What can we do about food gluttony? Pay attention. We feel like we are too busy to spend time making real food, but we need to find ways to de-busy our lives and make time. (Not by sacrificing more sleep, please.) Cook together, or at least have a child within sight of the cook to allow for interaction. Look at recipes with someone. Shop together, or at least plan the shopping together. Spend time looking in the produce aisle and imagining what you could make with what looks good, or even better grow things in a garden. Have family dinners and family breakfasts. Have lunch with friends. Focus on making the food taste good, on adding variety, on noticing the flavors and sharing the experience. Keep in mind that a lot of restaurant and chef-type cooking is overly dependent on butter and other fat. Experiment with instead adding flavor with herbs and appreciating the flavor of fresh food and real ingredients. If you are careful you can reduce your calorie intake while enjoying the food far more and feeling happily full. While this may seem like a recipe for becoming MORE preoccupied with eating, it is a different type of eating, one that restores the appreciative, loving, sharing experience that we are meant to have. As you try to please others with your creations or to notice the creativity and love that went into the meal before you, you will move from the cold realm of the chip-eating chair to the warmth of family and friends. Volunteering in charitable food pantries and soup kitchens is a good and Christian thing to do, but we can do much, and perhaps even more, to place ourselves on the path of virtue just by paying attention to how we eat at home.

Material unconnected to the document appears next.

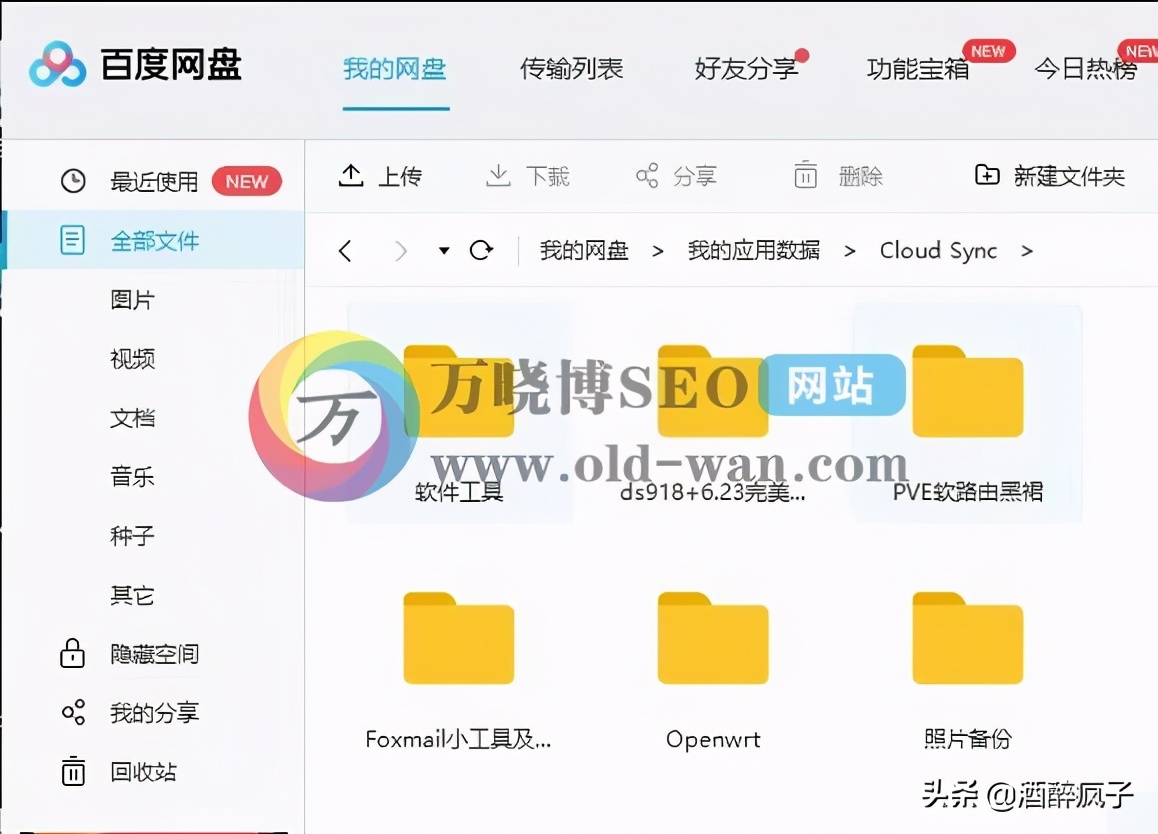This screenshot has height=834, width=1158.
Task: Open the Openwrt folder
Action: [711, 640]
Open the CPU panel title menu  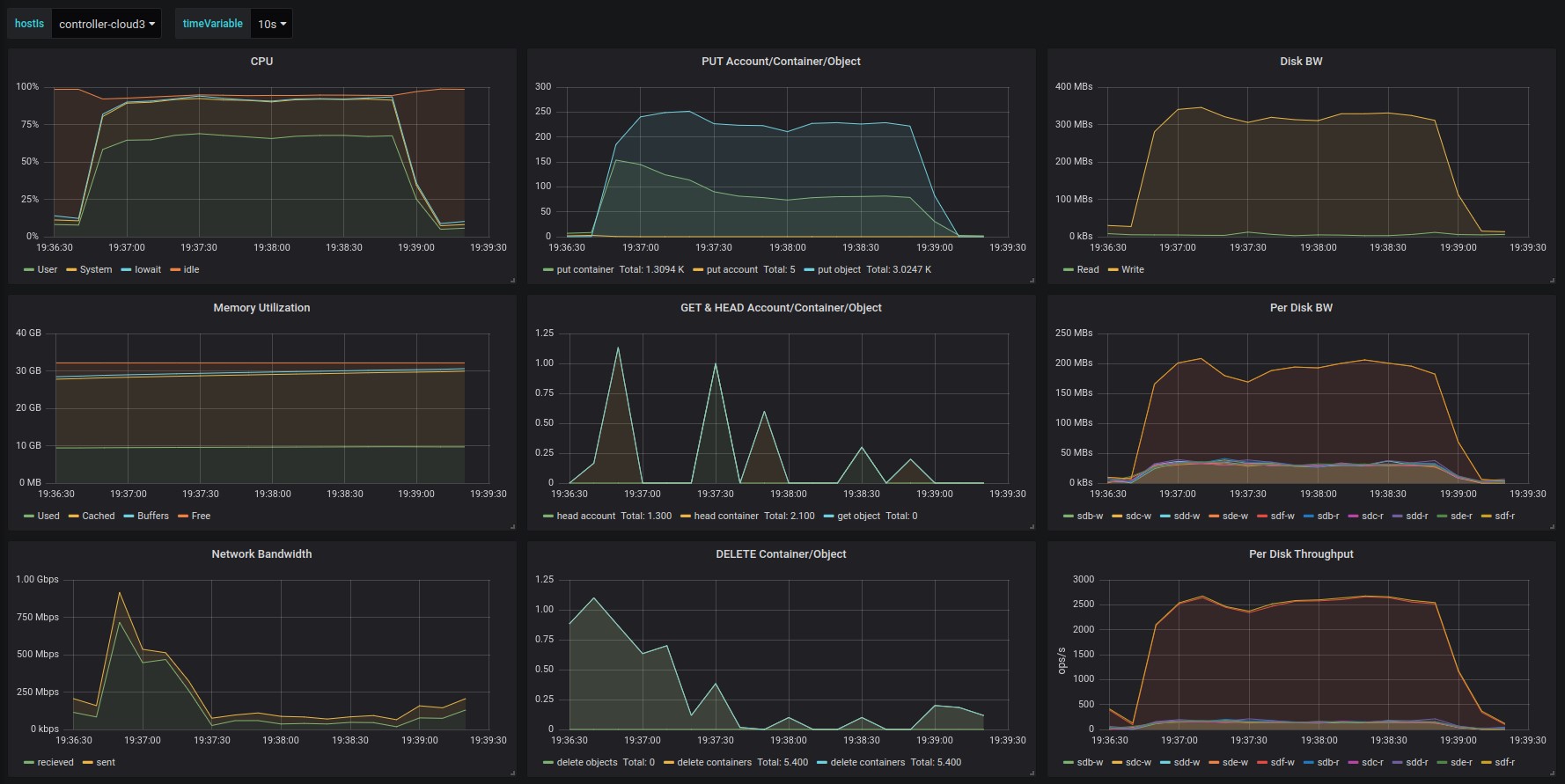click(x=261, y=62)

 Read jars of spaghetti sauce and notice how hard it is to avoid added sugar. Your Italian grandmother probably did not add sugar to her sauce.
 The National Center on Addiction and Substance Abuse at Columbia University conducts periodic studies on family dinners in America. Only 57% of teens report having dinners with their family at least five time a week. Those who do not have family dinners are 3 ½ times more likely to say it is okay for teens their age to get drunk, and over 32% more likely to report high stress levels.